The Dallas Morning News follows the latest installment of Jeopardy!:
Catherine Whitten's love of Jane Austen paid off on Friday.
The Jasper High School teacher won Friday's episode of Jeopardy! and advanced to the next round of the quiz show's Teachers Tournament.
Whitten lagged behind through parts of the show, and was in second place entering Final Jeopardy.
The Final Jeopardy category: Literary characters.
The clue: The only title character in her creator's six major novels, she was portrayed in a 1996 film and a 2009 miniseries.
The correct answer: Emma.
Whitten wagered $7,173 and answered correctly, earning $21,173 to put her in the lead.
The contestant who had been ahead of her guessed Jane Eyre - and ended up in second place.
"I love Jane Austen," Whitten said after the show. "British literature. That's my thing." (Matt Peterson)
Buffaloo News recommends five films to rent or stream, including Jane Eyre 2011; Vulture talks about Tom Hardy:
Like any respectable British actor, he also took a stab at the classics with Wuthering Heights. (Amanda Dobbins and Claude Brodesser-Akner)
The Oak Ridger reviews The Flight of Gemma Hardy:
With echoes of “Jane Eyre,” Margot Livesey tells the story of a young woman who has only known tragedy in her life until she finds love in a most unlikely place. (Susie Stooksbury)

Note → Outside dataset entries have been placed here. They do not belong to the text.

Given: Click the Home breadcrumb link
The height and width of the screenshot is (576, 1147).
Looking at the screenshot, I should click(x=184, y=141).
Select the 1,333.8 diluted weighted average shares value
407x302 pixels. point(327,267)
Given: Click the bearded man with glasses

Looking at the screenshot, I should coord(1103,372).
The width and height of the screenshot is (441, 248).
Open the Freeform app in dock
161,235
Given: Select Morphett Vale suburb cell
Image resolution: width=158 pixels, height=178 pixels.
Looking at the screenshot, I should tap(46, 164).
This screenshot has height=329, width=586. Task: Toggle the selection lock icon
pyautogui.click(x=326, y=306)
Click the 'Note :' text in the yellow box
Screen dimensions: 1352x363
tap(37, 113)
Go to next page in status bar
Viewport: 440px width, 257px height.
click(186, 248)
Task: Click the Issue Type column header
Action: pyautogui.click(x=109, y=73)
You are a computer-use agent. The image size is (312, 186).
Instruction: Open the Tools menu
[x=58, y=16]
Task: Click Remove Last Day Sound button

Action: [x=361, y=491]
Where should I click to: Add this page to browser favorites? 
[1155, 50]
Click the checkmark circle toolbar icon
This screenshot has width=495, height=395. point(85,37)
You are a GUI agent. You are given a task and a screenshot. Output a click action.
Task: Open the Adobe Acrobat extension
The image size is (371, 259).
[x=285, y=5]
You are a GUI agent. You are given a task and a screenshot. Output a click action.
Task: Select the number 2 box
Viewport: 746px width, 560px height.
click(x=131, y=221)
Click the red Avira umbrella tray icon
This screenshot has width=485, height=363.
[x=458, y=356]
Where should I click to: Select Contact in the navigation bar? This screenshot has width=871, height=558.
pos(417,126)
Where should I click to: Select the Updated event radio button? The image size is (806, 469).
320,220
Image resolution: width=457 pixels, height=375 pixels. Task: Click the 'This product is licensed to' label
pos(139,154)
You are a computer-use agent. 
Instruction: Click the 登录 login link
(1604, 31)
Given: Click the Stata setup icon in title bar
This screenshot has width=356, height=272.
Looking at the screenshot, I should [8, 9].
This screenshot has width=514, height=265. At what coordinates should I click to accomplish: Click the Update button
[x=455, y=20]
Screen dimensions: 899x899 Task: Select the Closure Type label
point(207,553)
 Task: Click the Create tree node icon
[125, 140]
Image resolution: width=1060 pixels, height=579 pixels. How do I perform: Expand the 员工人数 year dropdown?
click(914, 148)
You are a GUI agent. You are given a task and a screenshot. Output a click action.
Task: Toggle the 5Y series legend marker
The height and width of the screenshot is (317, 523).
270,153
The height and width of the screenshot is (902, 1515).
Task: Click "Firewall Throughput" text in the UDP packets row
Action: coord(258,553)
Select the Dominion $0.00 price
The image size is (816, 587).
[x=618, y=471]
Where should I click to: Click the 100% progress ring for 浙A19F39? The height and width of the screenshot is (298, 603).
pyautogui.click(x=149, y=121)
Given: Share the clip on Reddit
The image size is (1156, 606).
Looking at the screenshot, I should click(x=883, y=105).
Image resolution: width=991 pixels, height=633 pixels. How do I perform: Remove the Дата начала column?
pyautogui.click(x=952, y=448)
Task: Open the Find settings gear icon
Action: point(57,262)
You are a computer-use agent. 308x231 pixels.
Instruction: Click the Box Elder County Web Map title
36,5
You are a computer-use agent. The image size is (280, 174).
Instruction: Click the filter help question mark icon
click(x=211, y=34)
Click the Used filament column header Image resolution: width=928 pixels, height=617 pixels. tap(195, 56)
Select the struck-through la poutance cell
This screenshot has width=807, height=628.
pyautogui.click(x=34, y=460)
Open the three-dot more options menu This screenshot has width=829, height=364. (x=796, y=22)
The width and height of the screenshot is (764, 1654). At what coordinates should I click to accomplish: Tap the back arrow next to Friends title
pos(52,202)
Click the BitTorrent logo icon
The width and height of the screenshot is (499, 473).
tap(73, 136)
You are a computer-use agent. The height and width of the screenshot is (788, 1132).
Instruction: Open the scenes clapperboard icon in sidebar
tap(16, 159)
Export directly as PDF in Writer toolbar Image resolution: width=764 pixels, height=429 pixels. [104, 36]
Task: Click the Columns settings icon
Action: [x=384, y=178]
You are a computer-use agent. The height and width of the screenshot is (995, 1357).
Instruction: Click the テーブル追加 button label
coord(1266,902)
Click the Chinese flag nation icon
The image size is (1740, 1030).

El Universal (México) announces that Wuthering Heights 2011 will be screened at the Festival Internacional de Cine UNAM opening night (February 23); Wuz (Italy) reviews Juliet Gael's Romancing Miss Brontë:
Il libro di Juliet Gael è immensamente godibile. Perché ricrea un’epoca e un ambiente, parla (in maniera discreta, ma con una visuale da dietro le quinte) di grandi scrittori contemporanei di Charlotte Brontë, descrive la vita quotidiana nella canonica e il paesaggio della brughiera in una maniera che è in perfetta sintonia con il tema, tanto che a tratti ci sembra di stare leggendo un libro delle tre sorelle- ecco, è immensamente godibile perché è un libro che contiene altri libri. Leggiamo la storia di Charlotte, Emily e Anne, e, parallelamente, seguiamo la scrittura dei loro romanzi, le discussioni fra di loro a questo proposito, le recensioni critiche uscite all’epoca. (Marilia Piccone) (Translation)
Moustique (Belgique) presents Anja Plaschg's (aka Soap&Skin) new work:
Sur la pochette de "Narrow", on retrouve ce visage d'Emily Brontë, gothique qui nous avait tant intrigué en 2009 lorsque la jeune pianiste autrichienne dévoilait son premier CD "Lovetune For Vacuum".  (Translation)
Free Style Today posts about the Brontës; Lit, Lovers & Corsets and Hír (Hungary) reviews Wuthering Heights 2011; the Brussels Brontë Blog posts a complete summary of their most recent meeting which included talks by Monica Wallace’ (The life and work of writer Maria Edgeworth), Alex Reis  (Literary blogs and activities of the blogging community) and Myriam Campinaire (Gothic elements in Jane Eyre and Wuthering Heights), Jones Hayden (Brussels on Charlotte Brontë’s Jane Eyre).